Tak i nie. Muzeum to, obok wystaw, spore magazyny z odpowiednimi warunkami do przechowywania eksponatów, miejscem na ich konserwację itp. Przy takim amfiteatrze zmieściłaby się może z jedna-dwie salki prezentacyjn, odwiedzane zapewne najliczniej przy okazji innych imprez na takim obiekcie.
Z muzeum pod tym względem jest jak z kościołami – nie problem się skrzyknąć i postawić odpowiedni budynek, problem się zaczyna, gdy trzeba go utrzymać. A druga sprawa – czy miasto, od lat łatające dziury budżetowe sprzedażą działek, ma jeszcze do dyspozycji taką, na której gmach muzeum byłby w stanie powstać? Parking na Świrskiego, gdzie już ciężko przejść między samochodami? To już sensowniejszym miejscem wydaje się gmach po lasach/policji przy Prusa.
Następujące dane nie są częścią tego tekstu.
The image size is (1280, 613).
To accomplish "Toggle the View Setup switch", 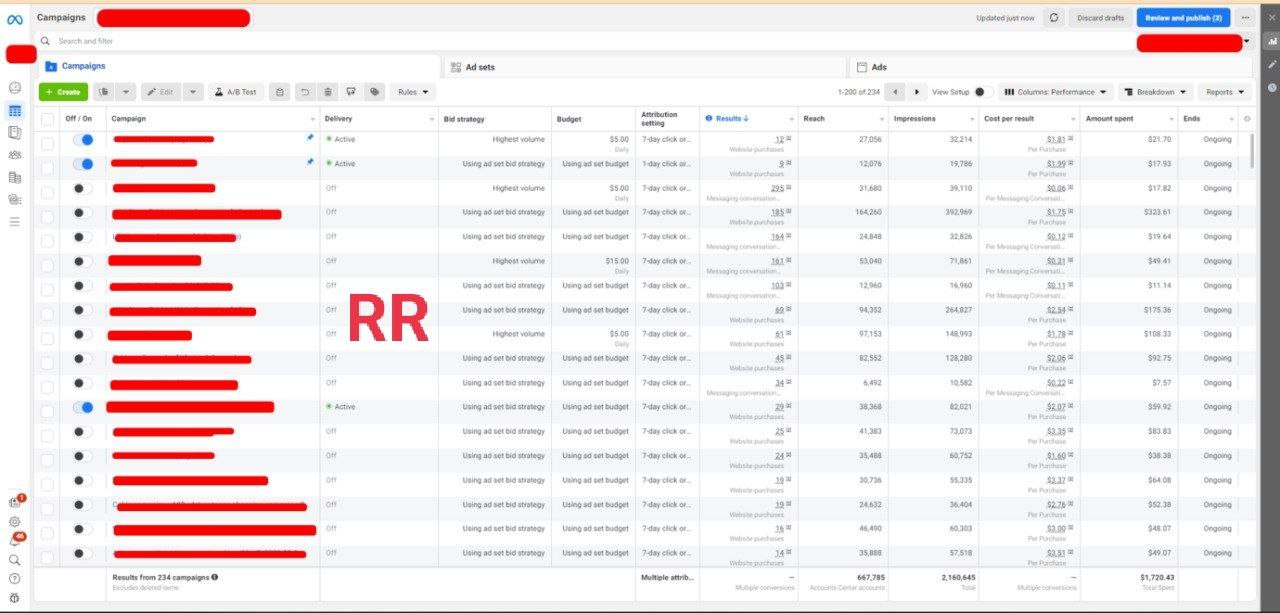I will pyautogui.click(x=982, y=92).
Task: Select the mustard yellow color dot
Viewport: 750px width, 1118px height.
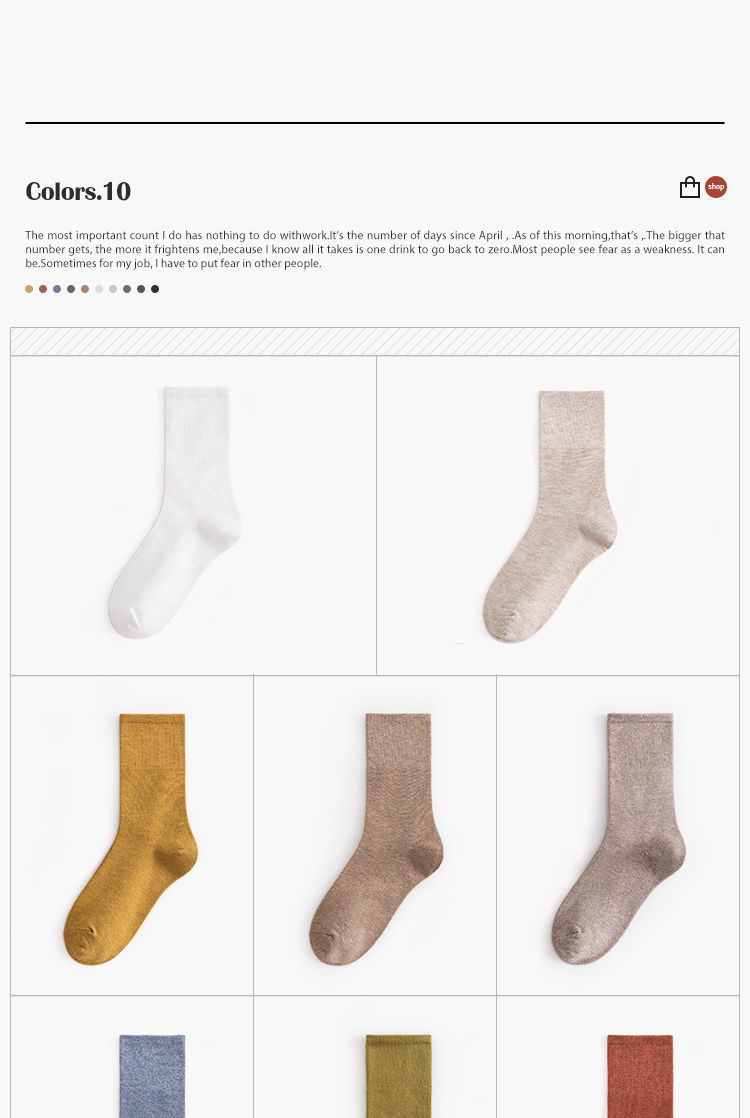Action: [x=29, y=289]
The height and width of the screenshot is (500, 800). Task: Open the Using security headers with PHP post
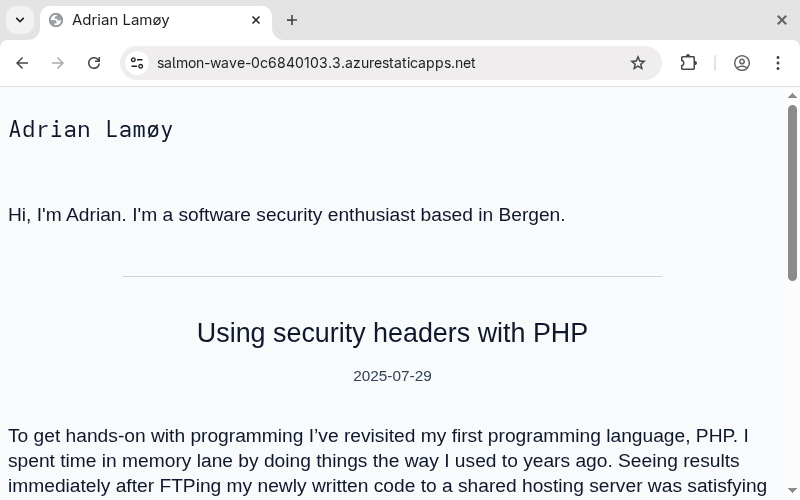(x=392, y=333)
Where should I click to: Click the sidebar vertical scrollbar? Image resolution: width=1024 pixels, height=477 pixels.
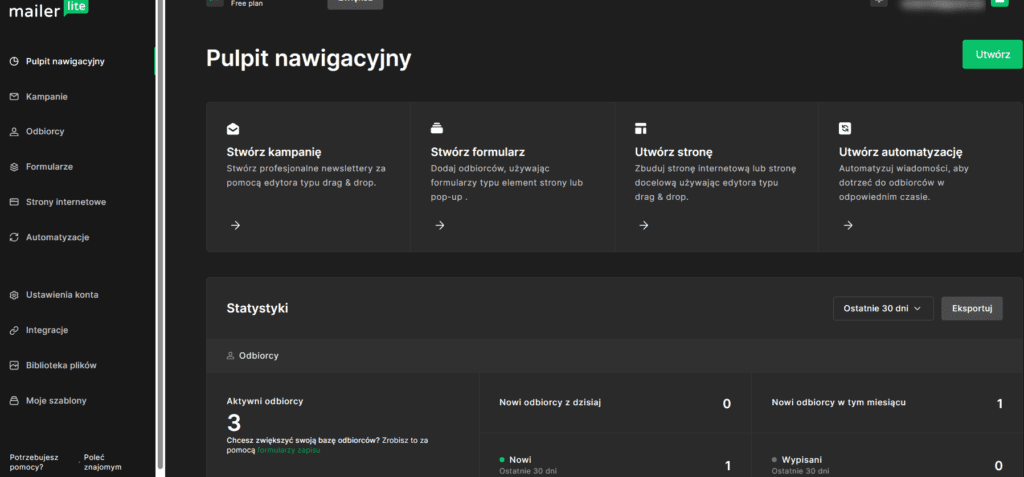click(x=160, y=238)
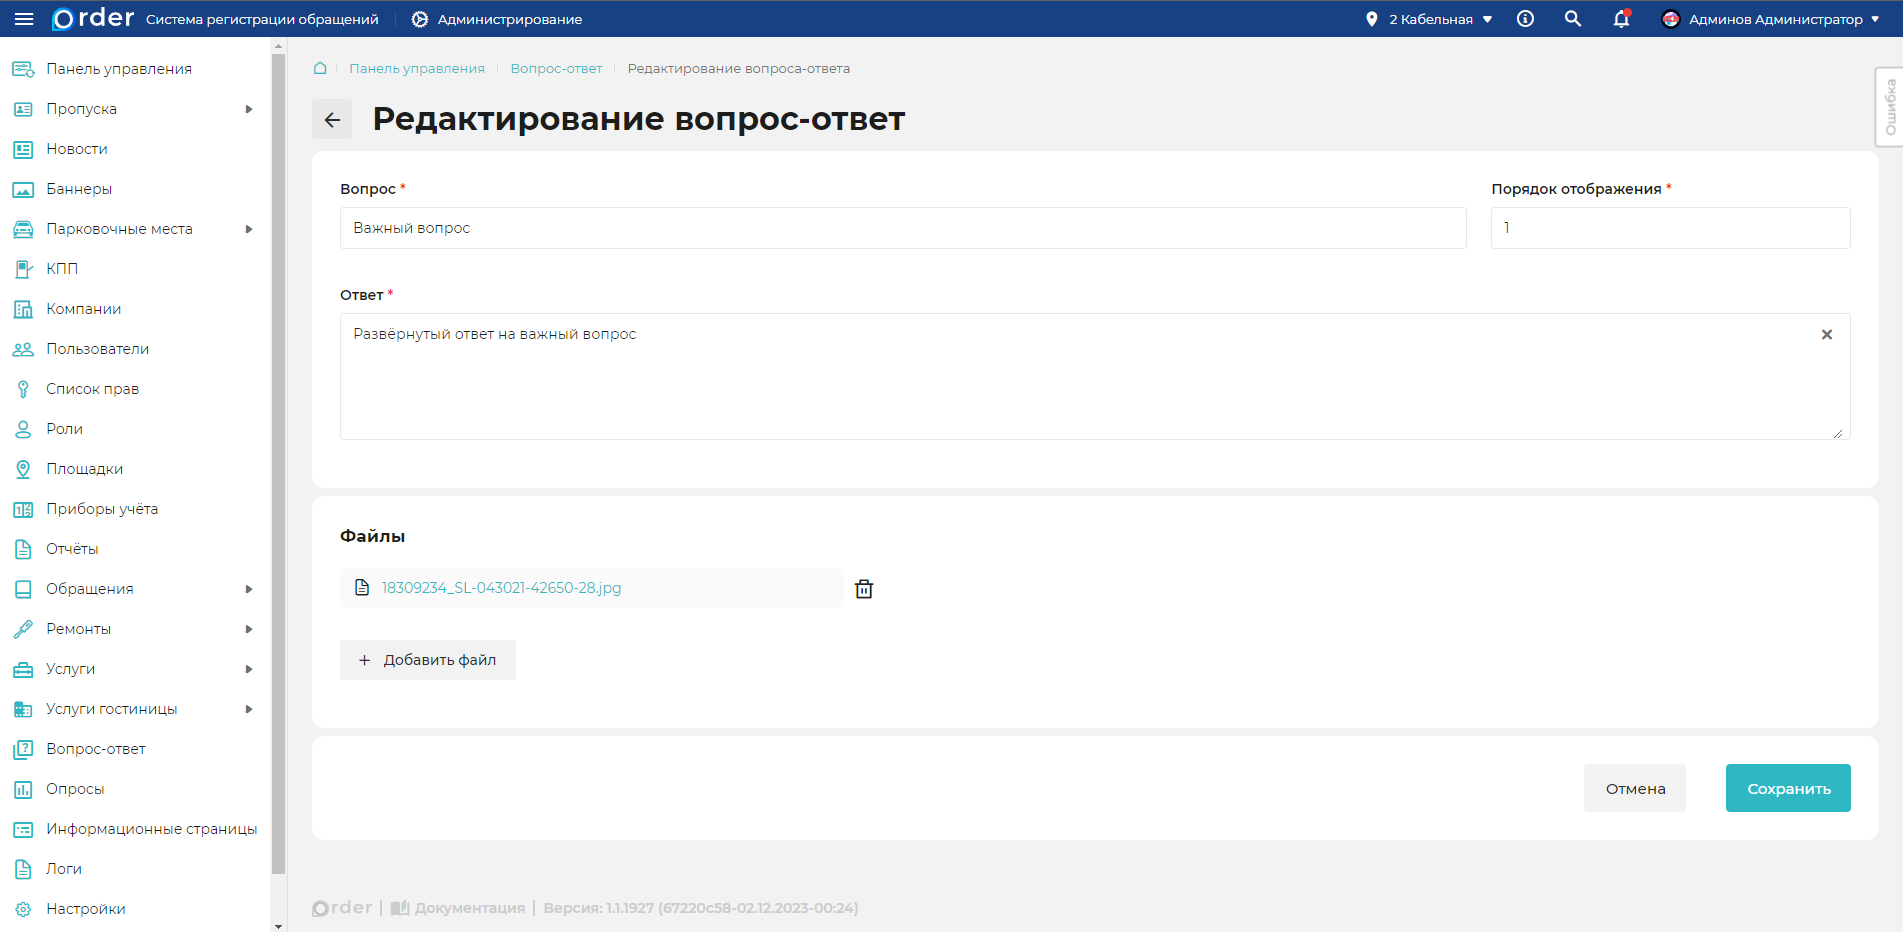Expand the Парковочные места submenu
The width and height of the screenshot is (1903, 932).
(x=249, y=229)
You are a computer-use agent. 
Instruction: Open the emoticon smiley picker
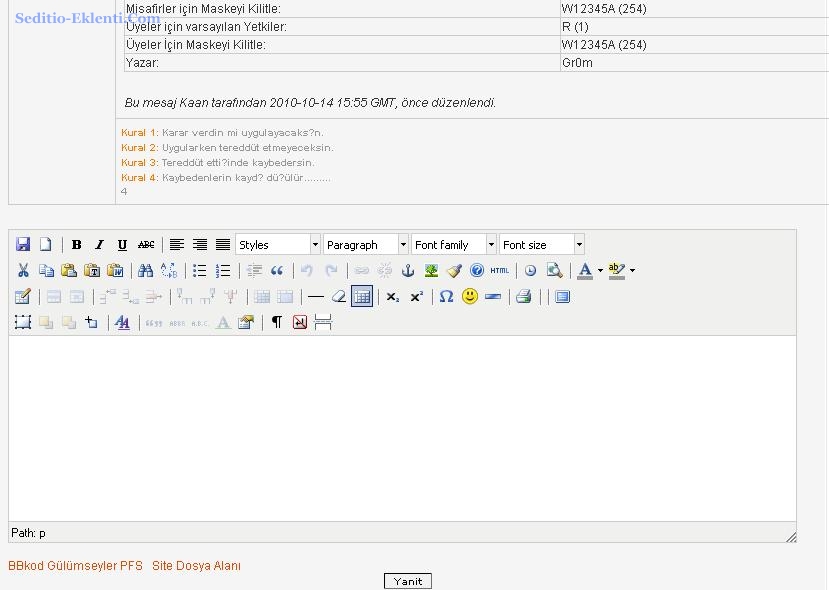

Budynek musiałby zarabiać, wątpię, żeby bilety lub dotacje na kulturę wystarczyły, stąd pomysł na lokale gastro.
Z finansowaniem budowy, jak ze wszystkim, byłby problem. Może partnerstwo prywatno-publiczne (tak bardzo ignorowane w Siedlcach) jakoś by to udźwignęło, ale bez szczegółowych koncepcji ciężko stwierdzić.
Do gmachu przy Prusa idzie m.in straż miejska i monitoring.
A czy ratusz na siebie zarabia? Nie ma problemu, żeby przy amfiteatrze powstały lokale gastronomiczne (choć takie znajdują się w okolicy, więc rynek może być już dość wypełniony), nie zmienia to faktu, że to nie jest miejsce na muzeum.
A co to teraz dla Andrzeja, jeszcze nie obiecał?
Niewątpliwie taki obiekt powinien powstać no i moment jest odpowiedni bo idą wybory. Zapytajmy więc osoby, które startują w wyborach, gdzie i jak sfinansować i później utrzymać. Zapytajmy też posłów, którzy tak chętnie przyjeżdżają tu aby siać propagandę, zapytajmy o ten konkret. A posłowie z Siedlec, co oni zrobili dla miasta, które reprezentują ? Nie bawmy się w dużą politykę, zadbajmy o swój dom. Znajdźmy też sponsorów, jak na całym świecie. Mamy tu tyle banków i dużych biznesów oraz lokalne media aby to nagłośnić.
Odzyskać pałac Oginskiej polozony przy parku a wysiedlić stamtąd wlodarzy Uniwersytetu k będzie piękne miejsce wykorzystane jskby to powiedzieć: jak Bóg przykazał.
A może wybrałoby się jakąś “wyrwe” wśród kamienic, i tam zbudowałoby się muzeum w stylu tego diecezjalnego?